I’m sorry, I don’t have a definitive answer for you. You don’t say what type of joint or show the code that you are using to move the joints (I know you say you are using drives). I think first you need to identify more detail about the problem.
It sounds like you have a test strategy to replicate the problem, so how about moving half the joints to fixed and repeating until you can identify one joint that will definitely cause the problem, then create a two body, one joint replicator with the simplest code possible. I know this sounds a lot of work, but it is likely to give the clearest insight into the problem.
Man… this is really weird i dont know how to help you, but if i found out HOW to i will let you know
(I think i’ve already faced this, but im not really sure)
Basically the error message is pretty accurate. You are likely adding some force to a rigidbody using some infinitely large or small value.
In my case… I was projecting a raycast from the center position of my bullet along its transform.forward to find the exact position where it was hitting the target.
In some cases, that raycast would miss the target and generate some infinite looking values. like these:
Using those values to apply forces to the rigidbodies caused the error.
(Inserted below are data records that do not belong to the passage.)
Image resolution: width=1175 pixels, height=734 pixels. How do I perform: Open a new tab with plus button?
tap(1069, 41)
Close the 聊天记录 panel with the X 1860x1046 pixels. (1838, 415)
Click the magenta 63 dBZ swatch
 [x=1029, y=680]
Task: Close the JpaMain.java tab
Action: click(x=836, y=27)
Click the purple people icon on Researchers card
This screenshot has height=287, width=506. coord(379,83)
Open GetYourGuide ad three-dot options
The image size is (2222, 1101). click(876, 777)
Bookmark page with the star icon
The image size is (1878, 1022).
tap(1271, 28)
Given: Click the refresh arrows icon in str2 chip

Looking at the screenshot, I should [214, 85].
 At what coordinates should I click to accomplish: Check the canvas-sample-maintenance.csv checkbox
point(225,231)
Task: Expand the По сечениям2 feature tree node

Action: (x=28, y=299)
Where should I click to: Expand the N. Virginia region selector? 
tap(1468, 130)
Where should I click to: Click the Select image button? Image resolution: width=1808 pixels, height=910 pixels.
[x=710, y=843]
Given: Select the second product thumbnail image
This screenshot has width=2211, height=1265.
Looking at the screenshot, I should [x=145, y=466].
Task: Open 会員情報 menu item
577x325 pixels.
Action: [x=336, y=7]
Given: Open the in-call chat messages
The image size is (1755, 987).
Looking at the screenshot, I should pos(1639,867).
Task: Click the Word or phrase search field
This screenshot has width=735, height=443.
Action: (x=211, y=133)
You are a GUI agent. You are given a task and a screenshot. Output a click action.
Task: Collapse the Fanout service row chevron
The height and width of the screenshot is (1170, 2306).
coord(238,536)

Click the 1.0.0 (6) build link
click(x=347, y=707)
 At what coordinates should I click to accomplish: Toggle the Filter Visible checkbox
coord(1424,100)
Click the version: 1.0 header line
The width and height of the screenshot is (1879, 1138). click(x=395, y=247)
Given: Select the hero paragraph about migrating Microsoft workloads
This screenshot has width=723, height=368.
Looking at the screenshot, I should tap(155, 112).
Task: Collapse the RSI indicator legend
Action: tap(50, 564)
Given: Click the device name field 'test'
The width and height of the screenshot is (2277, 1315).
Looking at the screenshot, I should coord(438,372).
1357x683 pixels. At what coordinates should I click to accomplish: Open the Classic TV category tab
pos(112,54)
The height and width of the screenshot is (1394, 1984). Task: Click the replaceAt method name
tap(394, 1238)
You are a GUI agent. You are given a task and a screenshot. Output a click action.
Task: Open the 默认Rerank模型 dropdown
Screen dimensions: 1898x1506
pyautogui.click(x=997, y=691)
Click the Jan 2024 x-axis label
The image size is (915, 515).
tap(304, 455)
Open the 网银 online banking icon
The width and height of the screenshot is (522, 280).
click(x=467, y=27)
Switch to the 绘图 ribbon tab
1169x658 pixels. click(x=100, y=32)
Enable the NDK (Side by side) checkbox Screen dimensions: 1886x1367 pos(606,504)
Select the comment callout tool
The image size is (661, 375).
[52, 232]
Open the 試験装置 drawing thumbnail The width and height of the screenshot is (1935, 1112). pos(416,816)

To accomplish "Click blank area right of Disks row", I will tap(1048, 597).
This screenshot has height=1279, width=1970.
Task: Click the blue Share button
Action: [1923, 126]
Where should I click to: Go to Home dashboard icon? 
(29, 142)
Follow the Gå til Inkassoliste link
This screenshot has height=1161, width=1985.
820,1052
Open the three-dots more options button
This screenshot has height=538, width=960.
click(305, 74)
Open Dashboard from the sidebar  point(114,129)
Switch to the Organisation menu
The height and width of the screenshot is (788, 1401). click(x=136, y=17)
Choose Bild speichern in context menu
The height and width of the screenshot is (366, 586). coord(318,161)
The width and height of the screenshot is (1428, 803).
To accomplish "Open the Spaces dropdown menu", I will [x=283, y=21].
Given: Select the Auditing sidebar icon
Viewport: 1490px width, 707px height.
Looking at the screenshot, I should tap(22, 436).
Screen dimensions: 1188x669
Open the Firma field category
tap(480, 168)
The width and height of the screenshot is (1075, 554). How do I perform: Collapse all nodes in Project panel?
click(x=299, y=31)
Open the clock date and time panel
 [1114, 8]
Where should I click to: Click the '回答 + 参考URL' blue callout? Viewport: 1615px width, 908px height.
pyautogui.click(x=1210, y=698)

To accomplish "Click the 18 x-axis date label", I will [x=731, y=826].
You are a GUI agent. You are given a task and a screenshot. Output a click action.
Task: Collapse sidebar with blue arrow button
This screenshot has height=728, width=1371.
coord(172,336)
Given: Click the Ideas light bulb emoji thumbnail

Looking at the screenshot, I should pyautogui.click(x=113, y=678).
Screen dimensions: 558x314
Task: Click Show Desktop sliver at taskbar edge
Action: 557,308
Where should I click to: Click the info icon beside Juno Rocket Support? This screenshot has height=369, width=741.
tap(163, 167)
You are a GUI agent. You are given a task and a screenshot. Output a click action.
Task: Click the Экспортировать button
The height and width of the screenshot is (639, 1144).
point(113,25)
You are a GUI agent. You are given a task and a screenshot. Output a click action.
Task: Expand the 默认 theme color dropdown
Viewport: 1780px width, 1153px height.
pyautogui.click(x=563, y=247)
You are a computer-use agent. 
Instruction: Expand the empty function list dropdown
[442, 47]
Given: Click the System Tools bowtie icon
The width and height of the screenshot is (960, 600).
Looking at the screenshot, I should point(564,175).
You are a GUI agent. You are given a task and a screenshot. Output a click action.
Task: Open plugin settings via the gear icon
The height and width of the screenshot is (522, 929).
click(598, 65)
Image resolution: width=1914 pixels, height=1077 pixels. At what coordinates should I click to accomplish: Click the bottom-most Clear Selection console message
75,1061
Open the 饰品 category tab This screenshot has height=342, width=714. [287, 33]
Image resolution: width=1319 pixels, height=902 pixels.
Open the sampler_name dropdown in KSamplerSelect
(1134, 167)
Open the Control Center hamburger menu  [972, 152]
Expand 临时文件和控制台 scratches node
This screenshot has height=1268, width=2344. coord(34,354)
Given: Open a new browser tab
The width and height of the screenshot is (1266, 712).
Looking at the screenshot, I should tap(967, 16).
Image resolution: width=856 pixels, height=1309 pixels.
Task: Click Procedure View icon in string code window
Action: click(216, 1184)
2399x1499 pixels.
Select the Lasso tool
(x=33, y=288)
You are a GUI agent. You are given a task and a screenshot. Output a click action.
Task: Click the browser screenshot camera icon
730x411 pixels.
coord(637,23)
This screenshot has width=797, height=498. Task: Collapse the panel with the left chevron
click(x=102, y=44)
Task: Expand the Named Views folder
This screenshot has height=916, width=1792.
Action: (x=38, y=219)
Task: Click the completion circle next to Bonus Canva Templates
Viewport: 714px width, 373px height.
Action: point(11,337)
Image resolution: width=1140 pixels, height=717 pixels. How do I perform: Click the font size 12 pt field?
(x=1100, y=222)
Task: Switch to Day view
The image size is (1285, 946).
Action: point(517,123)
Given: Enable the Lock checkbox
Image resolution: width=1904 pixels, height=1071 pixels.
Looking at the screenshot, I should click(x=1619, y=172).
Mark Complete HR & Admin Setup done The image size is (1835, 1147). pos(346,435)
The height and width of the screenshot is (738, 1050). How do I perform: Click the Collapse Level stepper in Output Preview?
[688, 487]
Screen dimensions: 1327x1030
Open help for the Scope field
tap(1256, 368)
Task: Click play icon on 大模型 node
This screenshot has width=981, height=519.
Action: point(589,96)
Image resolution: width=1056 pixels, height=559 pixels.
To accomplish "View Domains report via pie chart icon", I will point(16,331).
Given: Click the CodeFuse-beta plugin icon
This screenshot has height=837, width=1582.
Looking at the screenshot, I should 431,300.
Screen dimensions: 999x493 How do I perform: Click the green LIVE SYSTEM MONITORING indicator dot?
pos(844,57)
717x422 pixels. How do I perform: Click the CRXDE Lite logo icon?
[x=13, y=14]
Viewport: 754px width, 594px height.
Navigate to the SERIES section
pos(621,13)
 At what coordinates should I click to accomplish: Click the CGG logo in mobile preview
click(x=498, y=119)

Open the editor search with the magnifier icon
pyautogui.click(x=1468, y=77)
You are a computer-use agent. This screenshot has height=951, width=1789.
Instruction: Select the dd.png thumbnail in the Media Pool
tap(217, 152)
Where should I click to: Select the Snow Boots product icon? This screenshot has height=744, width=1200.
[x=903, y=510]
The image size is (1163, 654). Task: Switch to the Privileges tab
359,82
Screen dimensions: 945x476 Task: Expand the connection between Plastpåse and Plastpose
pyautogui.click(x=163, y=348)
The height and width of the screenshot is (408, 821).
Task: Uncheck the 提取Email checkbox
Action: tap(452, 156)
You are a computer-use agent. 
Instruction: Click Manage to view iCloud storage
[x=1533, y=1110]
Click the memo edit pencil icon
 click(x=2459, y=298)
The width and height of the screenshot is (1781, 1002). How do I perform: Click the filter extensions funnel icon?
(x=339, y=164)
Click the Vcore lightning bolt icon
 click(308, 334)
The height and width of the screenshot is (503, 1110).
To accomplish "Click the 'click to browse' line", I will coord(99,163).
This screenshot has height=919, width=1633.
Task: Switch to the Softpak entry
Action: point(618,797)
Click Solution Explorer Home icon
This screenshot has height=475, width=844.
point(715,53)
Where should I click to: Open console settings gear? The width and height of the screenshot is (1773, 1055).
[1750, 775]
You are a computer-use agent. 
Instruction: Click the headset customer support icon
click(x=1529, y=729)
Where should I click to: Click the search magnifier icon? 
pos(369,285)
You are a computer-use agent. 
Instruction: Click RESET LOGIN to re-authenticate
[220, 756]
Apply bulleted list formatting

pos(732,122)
Here’s a snippet of where my problem was and the if/else statement fixed my problem.
.
.
.
Ray bulletRay = new Ray(transform.position, transform.forward);
RaycastHit hit = new RaycastHit();
col.Raycast(bulletRay, out hit, 100f);
print("hit.point.x: " + hit.point.x);
print("hit.point.y: " + hit.point.y);
print("hit.point.z: " + hit.point.z);
if (Mathf.Abs(hit.point.x) < 0.01f || Mathf.Abs(hit.point.y) < 0.01f || Mathf.Abs(hit.point.x) < 0.01f)
{
print("bulletRay Missed!");
target.TakeDamage(transform.position, transform.forward.normalized, gun.power, gun.damage);
}
else
{
target.TakeDamage(hit.point, transform.forward.normalized, gun.power, gun.damage);
}
Hi
I just encountered the same problem with the message “Skipped updating the transform of this Rigidbody because its components are infinite. Could you have applied infinite forces, acceleration or set huge velocity?”
Seems that I spawned a object halfway in the Terrain , so it was basically stuck in the Terrain and then I tried to accelerate it .
If anybody is running into this in the future, I don’t know if it was actually the cause of the problem but for me freeing up a bunch of my disk space on my computer seemed to solve it… I don’t know what else it could have been.